En 2007, Françoise Morvan rédige une courte page ironique au sujet de la Breizh touch, une très coûteuse opération de communication identitaire mise en place par Jean-Yves Le Drian, président du conseil régional de Bretagne.
Ce texte est publié dans la page « rebonds » de Libération.
On pourra trouver cet article sur le site du journal.
Ou ici en PDF
S’ensuit un déferlement sans précédent de messages haineux.
F. M. : « Aurais-je su quel bruit et quelle fureur j’allais déclencher en publiant dans Libération une page « rebond » intitulée (par la rédaction] « Breizh touch au grisbi » que je serais restée tranquille au Canada sans m’occuper des bagadou — mais j’aurais eu tort car l’incroyable masse d’articles et de communiqués produits à cette occasion formait un étonnant portrait du mouvement breton par lui-même. »
Nous avons archivé ces articles et productions diverses de militants bretons en les considérant comme un matériau, puis nous avons procédé à une synthèse qui a donné lieu à un entretien sous forme de mise au point.
Quelques mois plus tard, sans motif particulier, semble-t-il, et sans réelle suite dans les idées, la rédaction de Libération publiait un article de Jean-Yves Le Drian à la gloire de cette opération de promotion identitaire par lui baptisée Breizh Touch.
On pourra lire en ligne cet article intitulé « De la Breizh touch au fighting spirit ».

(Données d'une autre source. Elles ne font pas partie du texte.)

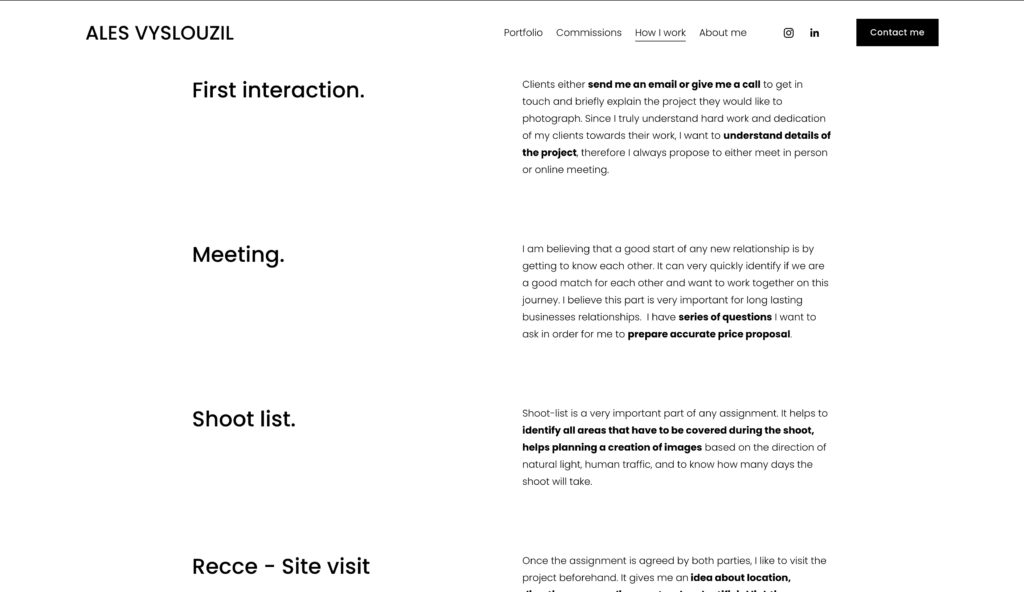Go to the Portfolio page
The height and width of the screenshot is (592, 1024).
(x=523, y=33)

Des lecteurs ont protesté.
Éric Jézéquel, qui avait mené l’entretien au sujet des retombées de la Breiz touch, a adressé au journal une lettre de lecteur, qui n’a pas été publiée.
Nous la donnons ici.
FOLKLORISATION ET MARCHANDISATION OU LE GLOBISH BRETON
L’article de Jean-Yves Le Drian, président socialiste du conseil régional de Bretagne, « De la Breizh Touch au Breizh fighting spirit » rassemble tous les lieux communs des autonomistes bretons à présent recyclés par la gauche de droite, l’ethnisme prenant le relai d’un projet socialiste absent…
Premier lieu commun : la Bretagne martyre (sous-entendu : de l’État français) a su se relever (sous entendu : grâce au lobby breton du célib) et va pouvoir continuer grâce à l’union de l’identitaire et du business (exemple : la ridicule — et ruineuse : : 6,5 millions d’euros ! — opération de la « Breizh Touch » ) L’alliance des autonomistes et du patronat ultralibéral vise bien à faire de la Bretagne un « tigre celtique », comme Le Drian l’a dit à l’Institut de Locarn et comme il le répète ici.

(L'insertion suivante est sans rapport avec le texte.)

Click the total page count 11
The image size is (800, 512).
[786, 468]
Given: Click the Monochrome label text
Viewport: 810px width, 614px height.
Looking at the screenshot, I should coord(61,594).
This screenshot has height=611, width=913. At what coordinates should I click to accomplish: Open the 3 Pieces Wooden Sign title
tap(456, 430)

Deuxième lieu commun : la revendication ethniste servant de soubassement à ce projet — le « fighting spirit », c’est un « trait de caractère celtique » ! Autrefois les fascistes de Breiz Atao s’acharnaient à défendre la « race celtique » caractérisée par son imaginaire, son désintéressement et sa grandeur d’âme. Maintenant, fi de l’âme rêveuse des celtes, le caractère breton, en tant que celte, se caractérise par « la créativité culturelle, l’innovation économique et la solidarité du bien-être ensemble ». Les Bretons ont « l’innovation économique » dans les gênes : ils ont intérêt à se mettre au travail.

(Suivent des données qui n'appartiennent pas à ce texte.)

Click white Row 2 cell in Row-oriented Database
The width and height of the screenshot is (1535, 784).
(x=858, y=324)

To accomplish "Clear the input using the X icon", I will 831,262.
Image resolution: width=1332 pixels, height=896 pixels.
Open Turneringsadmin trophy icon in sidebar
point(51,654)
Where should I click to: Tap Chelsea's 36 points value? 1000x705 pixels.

Troisième lieu commun : l’éternel discours victimaire servant aux autonomistes à opposer la Bretagne et la France. Lire « nous avons dégradé nos sols, nos eaux, pour nourrir la France » est scandaleux quand on sait que l’agriculture productiviste a été la grande gloire du lobby breton.
Ce qu’il faut retenir de ce discours pubard, c’est le « nous » opposé à « eux » les Français. Nous, les Bretons, d’une ethnie distincte, ayant un caractère celte et non latin (éternelle opposition de la celtitude et de la latinité, leit motiv des nationalistes bretons). Nous qui voulons sur Internet notre adresse en .bzh au lieu de .fr. Nous qui ne sommes pas français mais celtes.
Jean-Yves Le Drian écarte prudemment autonomisme et séparatisme mais son discours est bien celui des autonomistes. À la place des valeurs de la République, l’ethnicisation, la folklorisation de l’identité et sa marchandisation au service de l’Europe des régions ou le socialisme paillasson de l’ultralibéralisme. « Breizh Touch » et « Fighting Spirit » : le breton mis au service du global english triomphant.
C’est exactement ce que dénonçait le Le 21 septembre dernier, le « rebond » « Breizh touch au grisbi ».